In order to support the launch of the incentivized testnet and to allow everyone to take part in it, we are announcing the launch of a community-fueled bonding curve sale on Uniswap. While in most bonding curve sales liquidity is provided by the token issuer which is usually beneficial mainly for the project, Dfinance takes a different approach and will allow and incentivize the community to provide most of the liquidity to the contract, thus encouraging real price discovery.

All information about token economics can be found here.

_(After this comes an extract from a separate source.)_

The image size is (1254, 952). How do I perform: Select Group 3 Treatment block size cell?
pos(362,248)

Providing liquidity to the Uniswap pool will issue liquidity provider (LP) tokens. Through the staking gateway, these tokens can then be transferred from the Ethereum network onto the Dfinance incentivized testnet and staked — thus earning inflation rewards on top of Uniswap pool fees. The staking gateway locks LP and XFI on the Ethereum and issues representations to a user-defined address on the Dfinance network. For the time being, the staking gateway will only function using pre-defined LP and XFI contracts, so please do not attempt to transfer other assets.

A bit about Uniswap and how it works

Uniswap is an open-source, decentralized exchange and liquidity protocol that runs on the Ethereum network and functions as an automated market maker (AMM). Uniswap does not use an order book and all trades are done on the smart contract level, (almost) without any centralized intermediaries. We say almost because the front-end access portal most people are using to access Uniswap is hosted by Uniswap itself, but the smart contracts are of course accessible without a front-end, which is just there to improve the user experience.

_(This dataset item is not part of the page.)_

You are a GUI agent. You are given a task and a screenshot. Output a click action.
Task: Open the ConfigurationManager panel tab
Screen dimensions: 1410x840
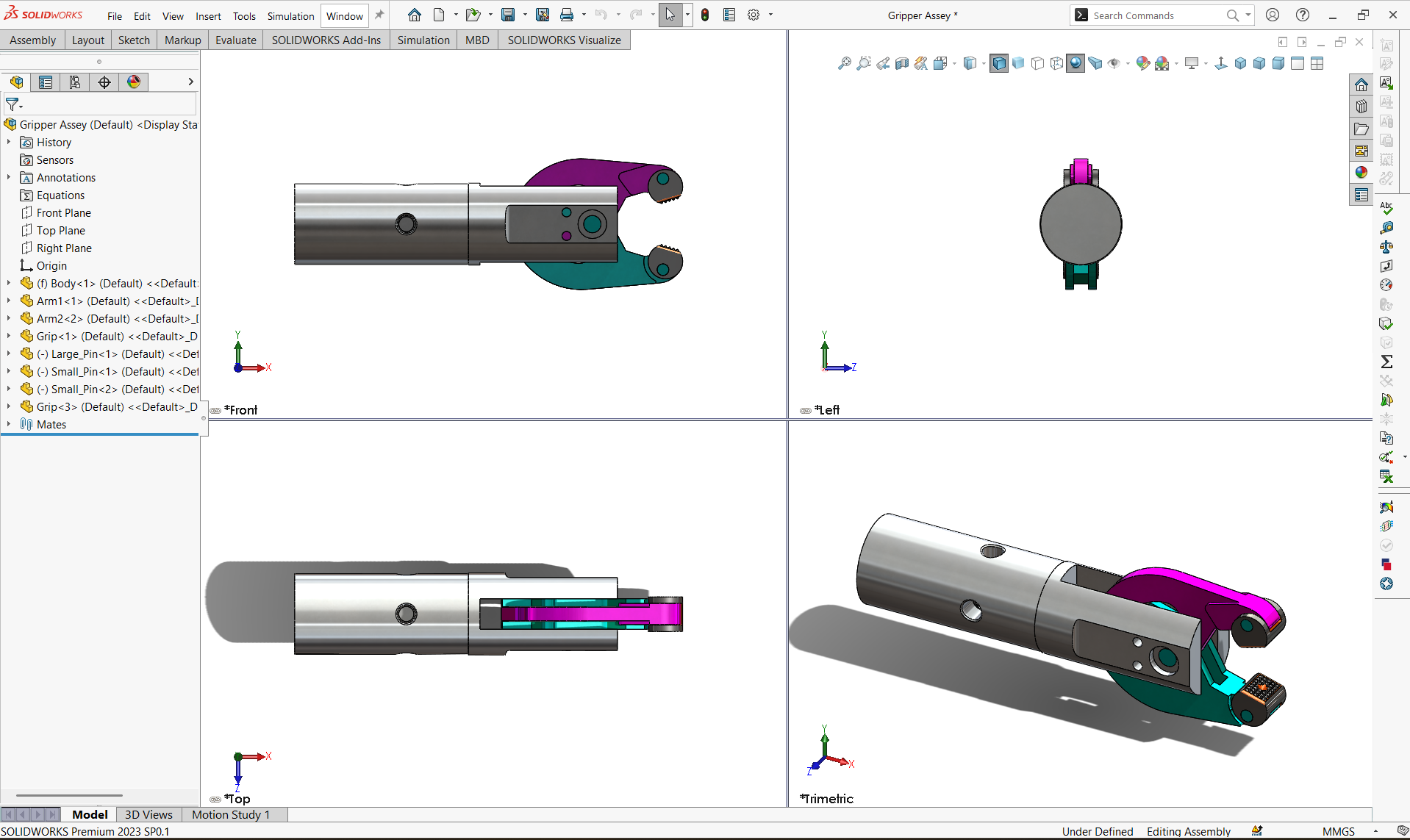(x=74, y=82)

Anyone can create liquidity pools on Uniswap, which are connected to specific ERC20 tokens and a counterparty asset such as ETH or USDT.

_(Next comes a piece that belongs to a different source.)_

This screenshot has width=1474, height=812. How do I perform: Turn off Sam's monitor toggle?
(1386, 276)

These liquidity pools can then absorb liquidity (which can be provided by anyone), and issue in return liquidity provider (LP) tokens — a new type of token which represent the liquidity provider’s position and share in the pool, and which automatically earn trading fees proportional to their pool share.

Uniswap uses a decentralized pricing mechanism based on a bonding curve approach, which essentially takes the provided liquidity and spreads it along a token price/supply curve using a mathematical formula, thus creating a smooth virtual order book. Thus every time a token is purchased from the contract, the price of the next token is pushed up, and vice versa — when a token is sold to the contract, the price of the next token goes down.

Providing liquidity via Uniswap also carries risks such as impermanent loss. We strongly advise reading this official article which provides a good explanation on how Uniswap incentives work and the associated risks.